* Brano

---*---

Tutto quel che
porta l’etichetta di libertà è
soffuso, da due secoli, dall’aureola del prestigio che circonda
questa parola divenuta sacrosanta. E tuttavia è di questa parola che
noi moriamo, è il liberalismo che avvelena la società civile come
la Chiesa.
Apriamo dunque il libro
di cui vi parlo: Libéralisme
et catholicisme del
reverendo Roussel, pubblicato nel 1926, e leggiamo questa pagina, che
descrive molto concretamente il liberalismo (pp. 14-16),
aggiungendovi un piccolo commento.
«Il liberale è un
fanatico d’indipendenza, la esalta fino all’assurdo, in ogni
ambito». […]
1) L’indipendenza
del vero e del bene nei confronti dell’essere: è la filosofia
relativista della mobilità e del divenire. – L’indipendenza
dell’intelligenza riguardo al suo oggetto: la ragione non deve, in
quanto sovrana, sottomettersi al suo oggetto, essa lo crea, donde
l’evoluzione radicale della verità; soggettivismo relativista.

---*---

* Elenco attività
A. In che anno è uscito il libro del reverendo Roussel citato nel brano sul liberalismo?
B. Prosegui il brano sul liberalismo a partire dalla sua ultima frase.

---*---

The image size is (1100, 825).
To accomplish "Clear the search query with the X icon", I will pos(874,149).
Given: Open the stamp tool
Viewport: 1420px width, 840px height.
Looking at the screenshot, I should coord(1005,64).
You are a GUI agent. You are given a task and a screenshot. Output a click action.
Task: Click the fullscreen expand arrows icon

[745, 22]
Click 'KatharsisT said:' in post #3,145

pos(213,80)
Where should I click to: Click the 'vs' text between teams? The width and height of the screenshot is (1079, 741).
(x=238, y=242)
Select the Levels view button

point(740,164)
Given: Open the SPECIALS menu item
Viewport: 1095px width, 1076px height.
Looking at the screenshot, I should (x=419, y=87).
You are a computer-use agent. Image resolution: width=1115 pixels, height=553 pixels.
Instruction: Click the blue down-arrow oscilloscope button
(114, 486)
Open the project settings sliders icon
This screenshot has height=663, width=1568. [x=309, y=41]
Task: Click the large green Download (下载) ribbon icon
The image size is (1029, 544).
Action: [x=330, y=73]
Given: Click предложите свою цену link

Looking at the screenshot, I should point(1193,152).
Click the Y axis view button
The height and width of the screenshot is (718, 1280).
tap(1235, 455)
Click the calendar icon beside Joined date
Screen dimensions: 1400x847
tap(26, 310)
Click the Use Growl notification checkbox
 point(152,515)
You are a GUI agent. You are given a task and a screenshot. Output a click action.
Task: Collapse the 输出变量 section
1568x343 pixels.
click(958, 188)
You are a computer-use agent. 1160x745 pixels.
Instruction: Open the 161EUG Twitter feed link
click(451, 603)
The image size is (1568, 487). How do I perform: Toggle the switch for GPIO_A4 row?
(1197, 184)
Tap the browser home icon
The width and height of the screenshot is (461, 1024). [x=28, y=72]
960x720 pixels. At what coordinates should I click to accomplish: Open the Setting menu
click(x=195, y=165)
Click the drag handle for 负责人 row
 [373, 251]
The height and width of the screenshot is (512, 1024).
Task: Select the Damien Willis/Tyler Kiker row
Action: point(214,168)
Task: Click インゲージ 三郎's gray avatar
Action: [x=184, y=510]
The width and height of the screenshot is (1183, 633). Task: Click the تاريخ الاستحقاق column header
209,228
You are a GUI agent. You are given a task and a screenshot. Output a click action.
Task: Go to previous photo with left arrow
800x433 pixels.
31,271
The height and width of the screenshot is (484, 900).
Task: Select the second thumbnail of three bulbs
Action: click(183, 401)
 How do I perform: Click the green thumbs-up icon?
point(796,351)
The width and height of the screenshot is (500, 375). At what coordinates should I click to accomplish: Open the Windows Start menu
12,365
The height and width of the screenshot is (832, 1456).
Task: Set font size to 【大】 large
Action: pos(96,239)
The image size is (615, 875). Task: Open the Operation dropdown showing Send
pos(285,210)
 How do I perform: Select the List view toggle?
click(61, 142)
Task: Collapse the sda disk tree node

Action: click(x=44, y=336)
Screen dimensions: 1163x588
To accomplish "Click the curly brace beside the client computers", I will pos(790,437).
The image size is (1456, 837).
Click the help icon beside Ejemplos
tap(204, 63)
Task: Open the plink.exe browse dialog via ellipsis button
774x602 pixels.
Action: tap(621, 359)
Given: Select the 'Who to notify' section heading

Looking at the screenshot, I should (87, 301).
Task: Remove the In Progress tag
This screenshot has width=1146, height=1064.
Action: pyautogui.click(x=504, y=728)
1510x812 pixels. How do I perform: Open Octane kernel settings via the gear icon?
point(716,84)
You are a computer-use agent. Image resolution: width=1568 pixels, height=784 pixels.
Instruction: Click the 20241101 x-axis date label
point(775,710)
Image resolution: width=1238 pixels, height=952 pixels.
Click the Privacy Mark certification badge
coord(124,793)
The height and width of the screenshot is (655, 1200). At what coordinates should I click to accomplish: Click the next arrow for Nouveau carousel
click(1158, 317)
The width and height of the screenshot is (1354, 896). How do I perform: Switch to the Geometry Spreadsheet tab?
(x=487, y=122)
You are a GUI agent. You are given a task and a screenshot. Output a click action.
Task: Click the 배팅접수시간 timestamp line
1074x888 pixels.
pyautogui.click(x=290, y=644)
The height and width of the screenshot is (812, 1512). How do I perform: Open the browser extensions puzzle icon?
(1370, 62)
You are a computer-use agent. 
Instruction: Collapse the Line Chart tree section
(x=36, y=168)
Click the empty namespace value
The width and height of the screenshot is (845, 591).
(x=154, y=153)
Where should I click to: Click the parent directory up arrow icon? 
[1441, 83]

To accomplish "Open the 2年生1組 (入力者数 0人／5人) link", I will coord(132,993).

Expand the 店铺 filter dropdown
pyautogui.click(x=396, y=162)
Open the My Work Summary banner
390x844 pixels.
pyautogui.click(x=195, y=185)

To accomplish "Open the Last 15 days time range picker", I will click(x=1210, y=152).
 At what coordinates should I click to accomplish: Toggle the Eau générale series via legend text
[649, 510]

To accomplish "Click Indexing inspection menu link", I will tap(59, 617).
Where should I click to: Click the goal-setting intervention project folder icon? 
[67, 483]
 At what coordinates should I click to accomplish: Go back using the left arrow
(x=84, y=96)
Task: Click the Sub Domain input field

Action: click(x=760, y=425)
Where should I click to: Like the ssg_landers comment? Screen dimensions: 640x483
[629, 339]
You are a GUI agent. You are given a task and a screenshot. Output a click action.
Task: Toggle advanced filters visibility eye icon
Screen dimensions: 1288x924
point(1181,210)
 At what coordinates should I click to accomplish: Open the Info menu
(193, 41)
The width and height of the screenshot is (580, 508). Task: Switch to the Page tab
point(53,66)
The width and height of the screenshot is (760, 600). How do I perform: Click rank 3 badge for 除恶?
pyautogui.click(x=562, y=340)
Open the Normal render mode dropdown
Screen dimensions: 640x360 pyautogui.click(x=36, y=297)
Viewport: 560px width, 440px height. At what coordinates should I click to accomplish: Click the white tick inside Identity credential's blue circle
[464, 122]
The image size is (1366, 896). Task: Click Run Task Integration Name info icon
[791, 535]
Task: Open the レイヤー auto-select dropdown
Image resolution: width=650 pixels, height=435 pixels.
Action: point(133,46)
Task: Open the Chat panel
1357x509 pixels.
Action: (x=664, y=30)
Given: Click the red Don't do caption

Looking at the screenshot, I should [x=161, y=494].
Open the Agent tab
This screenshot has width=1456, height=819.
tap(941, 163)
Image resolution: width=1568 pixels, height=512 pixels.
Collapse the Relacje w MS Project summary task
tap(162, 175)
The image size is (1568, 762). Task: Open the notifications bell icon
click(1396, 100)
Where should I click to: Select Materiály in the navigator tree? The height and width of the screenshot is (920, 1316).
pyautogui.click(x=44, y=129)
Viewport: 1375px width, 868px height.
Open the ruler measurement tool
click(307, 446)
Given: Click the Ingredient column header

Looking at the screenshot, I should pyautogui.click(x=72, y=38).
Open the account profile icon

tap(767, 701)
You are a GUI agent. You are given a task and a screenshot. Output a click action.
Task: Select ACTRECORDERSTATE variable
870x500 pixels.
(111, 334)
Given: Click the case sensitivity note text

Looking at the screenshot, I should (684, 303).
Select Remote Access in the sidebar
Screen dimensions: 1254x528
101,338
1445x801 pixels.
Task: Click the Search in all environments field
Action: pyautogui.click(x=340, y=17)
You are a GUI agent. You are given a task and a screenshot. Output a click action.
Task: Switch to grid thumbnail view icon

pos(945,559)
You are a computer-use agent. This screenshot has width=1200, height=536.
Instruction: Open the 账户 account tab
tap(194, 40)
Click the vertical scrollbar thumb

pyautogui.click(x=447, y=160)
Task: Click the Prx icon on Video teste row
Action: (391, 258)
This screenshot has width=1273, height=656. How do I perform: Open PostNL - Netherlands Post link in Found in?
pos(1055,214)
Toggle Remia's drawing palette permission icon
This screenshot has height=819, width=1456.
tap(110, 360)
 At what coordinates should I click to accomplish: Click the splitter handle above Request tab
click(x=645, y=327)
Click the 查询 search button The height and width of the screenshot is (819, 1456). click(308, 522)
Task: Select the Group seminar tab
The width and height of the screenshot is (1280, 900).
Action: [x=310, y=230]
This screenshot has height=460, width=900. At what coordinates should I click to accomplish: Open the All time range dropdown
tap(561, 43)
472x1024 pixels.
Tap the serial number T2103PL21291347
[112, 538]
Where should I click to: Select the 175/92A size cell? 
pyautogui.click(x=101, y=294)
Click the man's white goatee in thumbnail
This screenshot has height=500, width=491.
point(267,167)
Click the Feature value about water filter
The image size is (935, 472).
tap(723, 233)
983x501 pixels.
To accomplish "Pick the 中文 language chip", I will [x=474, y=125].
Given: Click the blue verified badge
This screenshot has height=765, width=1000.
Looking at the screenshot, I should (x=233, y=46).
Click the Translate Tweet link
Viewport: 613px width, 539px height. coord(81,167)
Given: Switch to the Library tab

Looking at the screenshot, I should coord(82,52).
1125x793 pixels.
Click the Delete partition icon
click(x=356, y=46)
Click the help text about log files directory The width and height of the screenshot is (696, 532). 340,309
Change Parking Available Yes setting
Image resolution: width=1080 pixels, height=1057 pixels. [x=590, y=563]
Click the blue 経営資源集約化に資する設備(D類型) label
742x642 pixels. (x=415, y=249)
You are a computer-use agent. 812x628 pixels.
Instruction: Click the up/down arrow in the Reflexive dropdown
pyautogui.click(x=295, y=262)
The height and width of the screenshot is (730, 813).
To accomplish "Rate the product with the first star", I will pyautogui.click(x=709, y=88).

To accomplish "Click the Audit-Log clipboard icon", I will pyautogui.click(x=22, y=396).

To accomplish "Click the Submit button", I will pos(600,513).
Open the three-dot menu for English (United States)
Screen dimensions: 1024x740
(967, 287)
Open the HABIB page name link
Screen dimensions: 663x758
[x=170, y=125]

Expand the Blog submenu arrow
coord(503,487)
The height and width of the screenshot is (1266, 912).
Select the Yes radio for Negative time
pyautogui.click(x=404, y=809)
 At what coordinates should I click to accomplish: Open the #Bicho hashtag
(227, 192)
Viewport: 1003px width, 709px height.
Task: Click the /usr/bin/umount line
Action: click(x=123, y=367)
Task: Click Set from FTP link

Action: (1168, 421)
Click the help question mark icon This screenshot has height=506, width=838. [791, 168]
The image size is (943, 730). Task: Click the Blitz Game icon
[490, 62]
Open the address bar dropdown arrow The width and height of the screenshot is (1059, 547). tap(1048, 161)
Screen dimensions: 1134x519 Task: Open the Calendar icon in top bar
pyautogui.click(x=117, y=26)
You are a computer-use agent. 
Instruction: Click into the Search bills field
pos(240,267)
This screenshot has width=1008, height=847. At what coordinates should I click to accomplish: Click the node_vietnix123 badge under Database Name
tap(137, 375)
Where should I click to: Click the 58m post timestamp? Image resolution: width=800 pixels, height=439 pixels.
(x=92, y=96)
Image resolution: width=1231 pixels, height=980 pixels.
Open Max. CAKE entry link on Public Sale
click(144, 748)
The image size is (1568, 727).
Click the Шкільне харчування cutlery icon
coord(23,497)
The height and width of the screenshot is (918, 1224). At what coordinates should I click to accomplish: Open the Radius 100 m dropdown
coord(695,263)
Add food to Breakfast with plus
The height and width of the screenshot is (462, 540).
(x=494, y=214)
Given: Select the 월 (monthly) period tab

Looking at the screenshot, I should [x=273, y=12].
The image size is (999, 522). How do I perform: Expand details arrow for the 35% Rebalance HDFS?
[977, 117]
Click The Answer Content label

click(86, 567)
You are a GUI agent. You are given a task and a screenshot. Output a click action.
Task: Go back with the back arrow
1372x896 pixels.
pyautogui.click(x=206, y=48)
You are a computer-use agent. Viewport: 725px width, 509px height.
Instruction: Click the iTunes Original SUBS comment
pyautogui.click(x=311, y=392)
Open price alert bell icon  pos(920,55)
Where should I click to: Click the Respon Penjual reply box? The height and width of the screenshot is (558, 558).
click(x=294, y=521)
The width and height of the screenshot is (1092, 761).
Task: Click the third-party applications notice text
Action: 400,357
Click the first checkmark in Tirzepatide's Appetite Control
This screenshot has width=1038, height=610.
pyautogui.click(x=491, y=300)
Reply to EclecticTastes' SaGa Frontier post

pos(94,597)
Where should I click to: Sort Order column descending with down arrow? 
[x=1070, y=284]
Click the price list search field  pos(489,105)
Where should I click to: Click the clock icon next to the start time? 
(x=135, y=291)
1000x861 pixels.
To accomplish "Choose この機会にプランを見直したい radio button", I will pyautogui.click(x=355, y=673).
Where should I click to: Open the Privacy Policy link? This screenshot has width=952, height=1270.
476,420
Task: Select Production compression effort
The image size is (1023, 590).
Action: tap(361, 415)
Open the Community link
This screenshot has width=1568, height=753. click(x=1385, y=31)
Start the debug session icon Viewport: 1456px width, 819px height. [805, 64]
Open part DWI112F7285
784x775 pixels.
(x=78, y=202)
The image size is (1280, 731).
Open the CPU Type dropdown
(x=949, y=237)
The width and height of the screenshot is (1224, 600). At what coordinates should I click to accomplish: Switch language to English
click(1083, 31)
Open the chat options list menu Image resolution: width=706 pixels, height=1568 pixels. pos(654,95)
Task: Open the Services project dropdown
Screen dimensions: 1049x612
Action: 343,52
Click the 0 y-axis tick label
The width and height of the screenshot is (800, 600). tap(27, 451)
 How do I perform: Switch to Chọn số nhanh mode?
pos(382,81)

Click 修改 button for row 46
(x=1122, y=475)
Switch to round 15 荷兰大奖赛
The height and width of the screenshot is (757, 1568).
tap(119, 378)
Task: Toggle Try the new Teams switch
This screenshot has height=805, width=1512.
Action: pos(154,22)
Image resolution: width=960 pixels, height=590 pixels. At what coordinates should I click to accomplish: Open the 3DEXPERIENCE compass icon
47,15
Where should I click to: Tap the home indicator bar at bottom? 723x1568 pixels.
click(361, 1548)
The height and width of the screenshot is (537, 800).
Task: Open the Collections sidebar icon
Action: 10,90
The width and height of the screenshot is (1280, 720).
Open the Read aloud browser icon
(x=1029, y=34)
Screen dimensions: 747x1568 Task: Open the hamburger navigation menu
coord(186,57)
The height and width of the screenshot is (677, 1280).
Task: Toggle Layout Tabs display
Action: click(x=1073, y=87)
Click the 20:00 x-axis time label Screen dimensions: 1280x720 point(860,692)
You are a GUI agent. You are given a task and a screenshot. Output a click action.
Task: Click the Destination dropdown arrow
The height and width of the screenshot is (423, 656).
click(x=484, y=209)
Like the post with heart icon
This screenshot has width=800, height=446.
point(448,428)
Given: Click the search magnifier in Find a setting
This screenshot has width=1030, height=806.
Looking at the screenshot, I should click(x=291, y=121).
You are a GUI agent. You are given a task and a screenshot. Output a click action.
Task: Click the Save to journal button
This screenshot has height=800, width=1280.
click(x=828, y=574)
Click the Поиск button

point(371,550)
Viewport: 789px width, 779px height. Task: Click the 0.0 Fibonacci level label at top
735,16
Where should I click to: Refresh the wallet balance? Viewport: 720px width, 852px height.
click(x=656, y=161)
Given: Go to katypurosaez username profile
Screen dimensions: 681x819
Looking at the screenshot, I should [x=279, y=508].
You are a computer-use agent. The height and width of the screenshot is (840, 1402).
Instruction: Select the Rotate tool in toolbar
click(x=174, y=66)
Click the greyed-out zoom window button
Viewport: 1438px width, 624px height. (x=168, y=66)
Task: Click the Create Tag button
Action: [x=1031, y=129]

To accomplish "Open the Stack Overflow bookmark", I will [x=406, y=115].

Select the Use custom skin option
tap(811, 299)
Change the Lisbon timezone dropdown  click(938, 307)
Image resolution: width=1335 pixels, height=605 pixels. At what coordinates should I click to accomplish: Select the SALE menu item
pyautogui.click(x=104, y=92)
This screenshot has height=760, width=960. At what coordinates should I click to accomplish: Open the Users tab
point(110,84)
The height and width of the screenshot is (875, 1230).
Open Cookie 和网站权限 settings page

---*---

* Risposte scritte
A. Nel 1926.

B.
Sottolineiamo le due
parole chiave: soggettivismo ed evoluzione.
Il soggettivismo è
introdurre la libertà nell’intelligenza, mentre al contrario la
nobiltà dell’intelligenza consiste nel sottomettersi al proprio
oggetto, consiste nell’adeguazione o
conformità del soggetto pensante con l’oggetto conosciuto.
L’intelligenza
funziona come un apparecchio fotografico, essa deve aderire
esattamente alle forme intelligibili del reale. La sua perfezione
consiste nella sua fedeltà al reale.
È per questa ragione
che la verità si
definisce come l’adeguamento
dell’intelligenza alla cosa.
La verità è quella qualità del pensiero di essere d’accordo con
la cosa, con ciò che è.
Non è l’intelligenza
che crea le cose, sono le cose che s’impongono all’intelligenza,
quali esse sono. Di conseguenza la verità di ciò che si afferma
dipende da ciò che è,
essa è qualcosa di oggettivo; e colui che cerca il vero deve
rinunciare a sé, deve rinunciare ad una costruzione del suo spirito,
deve rinunciare a inventare la verità.
Al contrario, nel
soggettivismo, è la ragione che costruisce la verità: abbiamo la
sottomissione dell’oggetto al soggetto! Il soggetto diventa il
centro di tutte le cose.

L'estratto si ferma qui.